I’m happy to present the seven winners in this post including their answers.

Strange Packt Behavior

First, I have to apologize.Packt said they give me two vouchers for a printed and five vouchers for a digital book. During the quiz, they decided, to skip the two coupons for the printed book and said to me that I should rewrite my posts and remove the coupons for the printed books. This was not an option for me. Therefore, I changed a little the rewards and have seven coupons.

The Changed Reward

The five best answers get a coupon for a digital book. I will send your e-mail adresses to Packt. They will contact you and send you the coupon. If there is an issue, please let me know.
Two participants get a coupon for one of my books. I will send you an e-mail and you have to answer me, which of my LeanPub books you prefer: https://leanpub.com/bookstore?type=all&search=Grimm
I got so many good answers and I decided, therefore, the following. Each participant gets a coupon for my online course “C++ Fundamentals for Professionals“. I will send you an e-mail including the coupon.

And here are the questions and the best answers. I only mention your first name.

What is your favorite tool to measure the performance of your program, and why?

Charles

Big fan of VTune at work, mostly because nothing else seems to work quite as well on our toolchain. I generally use the hotspot detection the most to drill into the functions that are taking up the most CPU time.

Close second would be Tracy (https://github.com/wolfpld/tracy). I work in graphics and most of my timings are on a frame basis, so being able to mark parts of functions and see them in evaluation order is very important. Tracy is great because if you have the source you can add it to anything, and you can instrument only what’s needed through scoping.

David

First, I use perf tools from Linux kernel tooling, because no compilation flags to set, just `perf record` and a pid, then `perf report` to see whatever happens.
There is almost no performance penalty to use it so so you can run almost everything without impacting the program behavior.

Second, valgrind with callgrind, because with kcachegrind it displays things well so you can understand your program in a global way. But valgrind is highly performance impacting for program, so I use it sparsely now, and prefer perf.

In case of multi-threaded program, I like to have, under Linux, a simple htop command running while my program is running so I can see which thread use most of a CPU (using named thread help a lot),

Sal

My first favorite tool is Compiler Explorer, which allows me to the code generated . See if i can improve my code logic or use better practices such using constexpr when makes sense, using std::move or universal references to avoid copying for heavy containers / classes. I also try to write to have better cache allocation and try to use less branching.

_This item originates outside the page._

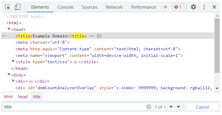This screenshot has height=115, width=222.
Task: Expand the first div inside body
Action: click(x=13, y=81)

My second favorite tool is vcperf from MSVC which is an open source performance analyzer and C++ Build Insights is a visual explorer to be able analyze the data (https://github.com/microsoft/vcperf).

That way i can figure out the bottlenecks and work on those parts only to improve. A similar tool is available for linux i believe has perf functionality and flamegraph which is an open source visual performance analyzer uses perf: (https://github.com/brendangregg/FlameGraph)

My third tool; is just writing scoped timers so i can manually test certain parts quickly; especially helps when testing allocator or concurrency issues.

John

I think my answer will be different to others you are receiving. Although I’ve been involved in writing software having an explicit goal of “performance” since the 1980’s, I rarely use any kind of external tooling like a profiler.

My current work has the explicit requirements of using little memory and running fast, as it’s a job that had to date been running on mainframe hardware, and now it’s possible to get it to fit on a common Linux server. The earliest proof of concept code wasn’t just to get the right output, but to provide metrics to clarify how much memory the scaled-up job will need, and how long it would take to run.

That is, my “tool” is to include performance metrics as part of the code. These can be reported via logging or telemetry in order to make sure that it continues to perform well.

This will certainly involve noting the size and count of important objects, which is more telling than just knowing the process’s overall memory usage. I use a simple base class template to instrument the classes with a labeled counter and include it in the logging. Besides the initial assessment of how the program’s memory usage will scale with the load, monitoring this will make sure that changes don’t increase the size of the object. For example, adding a bool field to an object surprises a maintenance coder by increasing the size of each instance by 16 bytes. Packing fields efficiently, using smaller types and bit-fields, we can see the result and know that the packing worked as intended.

Of course, the running time is important to know. Not just the overall process time, but instrumenting the time spent in each component. On the platform I’m currently working on (CentOS 7 via AWS) there are two different library calls available: one to get wall-clock time with higher resolution and no syscall overhead, and one to get the separate user/system times but at lower resolution and with the overhead of calling into the kernel.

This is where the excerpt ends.